## [Exercise set]
**1.** In the Brightline West text, rewrite the paragraph beginning "In 2009, XpressWest estimated" as a short list that keeps its main facts.
**2.** Rename "Palmdale" to "Lancaster" in the part of the Brightline West text that begins at the words "In June 2020, the" and stops after "minutes between departures.".
**3.** Translate this sentence from the Brightline West text into Spanish: "The two-story station will feature retail and restaurant space."

## [Supplied text]
The tracks are planned to be laid in the median of Interstate 15, aside from a short section connecting to Rancho Cucamonga and a section on the east side of the highway approaching the Las Vegas station. Sections will pass through federal land controlled by the Bureau of Land Management and the National Park Service. While plans at first called for a fully double-track railway along the route, Brightline intends initially to build the project as a mostly single-track route with passing sidings, partly because additional sections were moved to the highway median where space is more limited.

In the original plan, the route did not extend into Los Angeles due to the high cost of building rail in urban areas. The 50 mi extension from Victor Valley to the city of Palmdale, where it would connect to the California High-Speed Rail system currently in development, in order to provide service to Los Angeles, was not included in the initial phase. In June 2012, the new plan included the link between Victor Valley and Palmdale as part of construction for the first phase of the project. Passengers would transfer to Metrolink to access the Los Angeles area.

In June 2020, the company initiated planning on a rail line south of Apple Valley over the Cajon Pass to Rancho Cucamonga to provide more direct Los Angeles service, while not ruling out the Palmdale expansion. The details of other sections have not been announced. Later phases may include extensions to Phoenix, Arizona; Salt Lake City, Utah; or Denver, Colorado.

In 2009, XpressWest estimated that it would carry around five million round trip passengers in the first full year of operation, with the company charging fares of around $50 for a one-way trip between Victorville and Las Vegas. In 2012, the round-trip fare was planned to be around $89, with trains expected to run every 20 minutes on peak, and up to every 12 minutes as demand requires. As of 2020, the stated frequency is 45 minutes between departures.

In 2023, Brightline West relocated more sections of the route into the median of I-15. The Victor Valley station was reconfigured to have passenger platforms in the highway median. The vehicle maintenance facility was moved from the Victor Valley site to a 246 acre west of I-15 in Sloan, Nevada, and will connect to the Union Pacific mainline at this location.

===Stations===
The Las Vegas station will be south of the Las Vegas Strip on Las Vegas Boulevard in Enterprise. The 110 acre is across from the Premium Outlets South mall. The two-story station will feature retail and restaurant space. The Las Vegas station on Las Vegas Boulevard was announced in 2020. The land was acquired in July 2021. In April 2023, renderings of the Las Vegas station were released.

Victor Valley station will be in the northeast portion of the town of Apple Valley, adjacent to I-15 at Dale Evans Parkway.

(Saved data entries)
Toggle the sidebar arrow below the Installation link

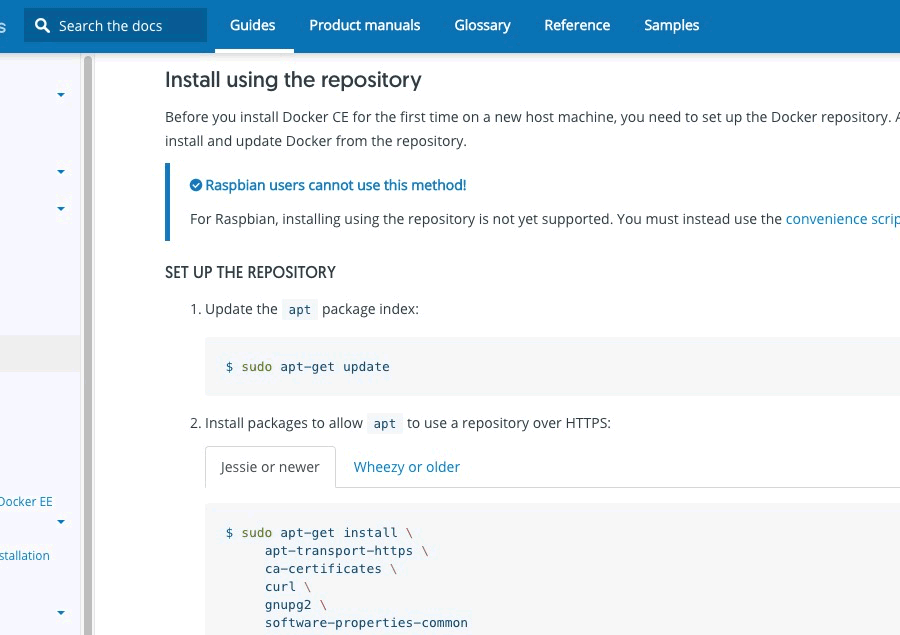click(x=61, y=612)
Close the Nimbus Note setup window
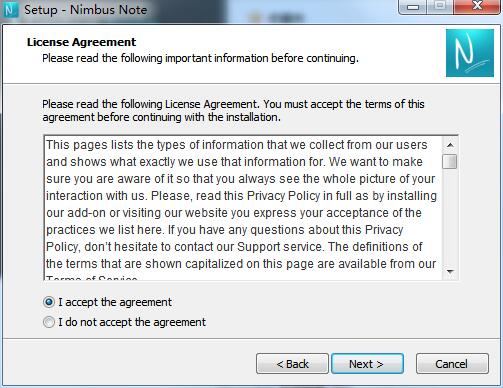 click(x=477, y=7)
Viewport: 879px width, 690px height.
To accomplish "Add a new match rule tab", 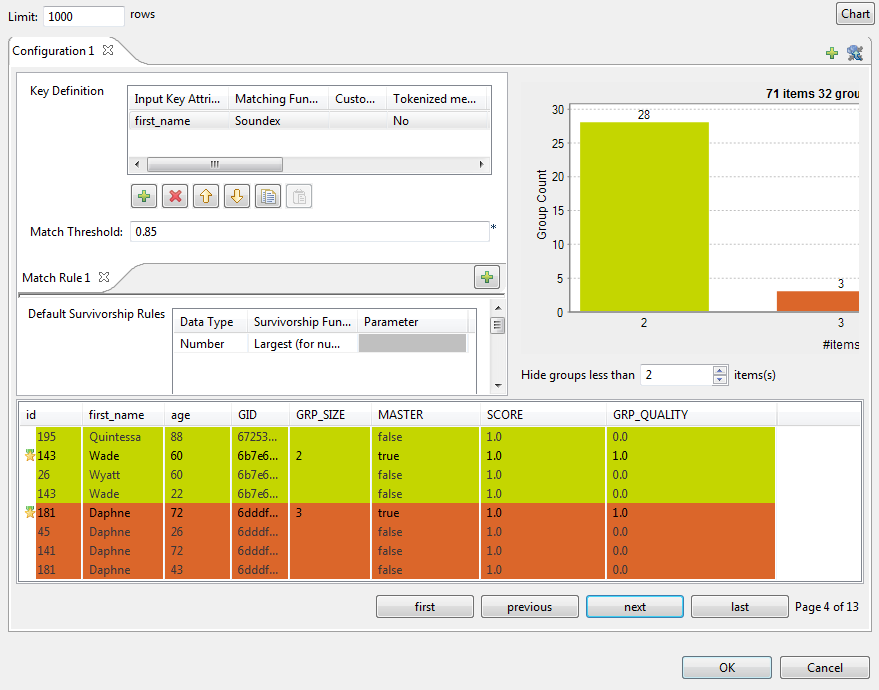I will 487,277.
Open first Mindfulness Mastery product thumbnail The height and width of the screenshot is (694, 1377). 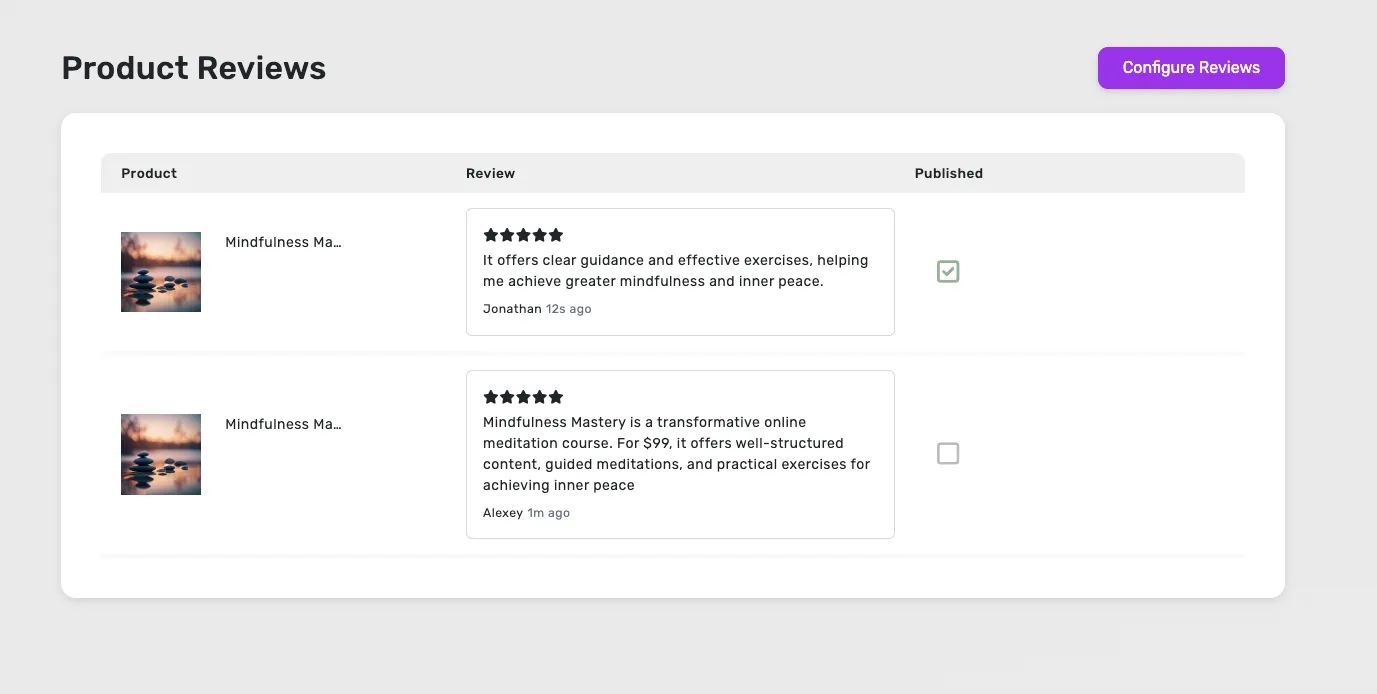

## [Results in order]
**1.**
- 2009: XpressWest estimated around five million round-trip passengers in the first full year of operation.
- 2009: the one-way fare between Victorville and Las Vegas was put at around $50.
- 2012: the round-trip fare was planned at around $89.
- 2012: trains were expected every 20 minutes at peak, and up to every 12 minutes as demand requires.
- As of 2020: the stated frequency is 45 minutes between departures.

**2.**
In June 2020, the company initiated planning on a rail line south of Apple Valley over the Cajon Pass to Rancho Cucamonga to provide more direct Los Angeles service, while not ruling out the Lancaster expansion. The details of other sections have not been announced. Later phases may include extensions to Phoenix, Arizona; Salt Lake City, Utah; or Denver, Colorado.

In 2009, XpressWest estimated that it would carry around five million round trip passengers in the first full year of operation, with the company charging fares of around $50 for a one-way trip between Victorville and Las Vegas. In 2012, the round-trip fare was planned to be around $89, with trains expected to run every 20 minutes on peak, and up to every 12 minutes as demand requires. As of 2020, the stated frequency is 45 minutes between departures.

**3.** La estación de dos pisos contará con espacio para tiendas y restaurantes.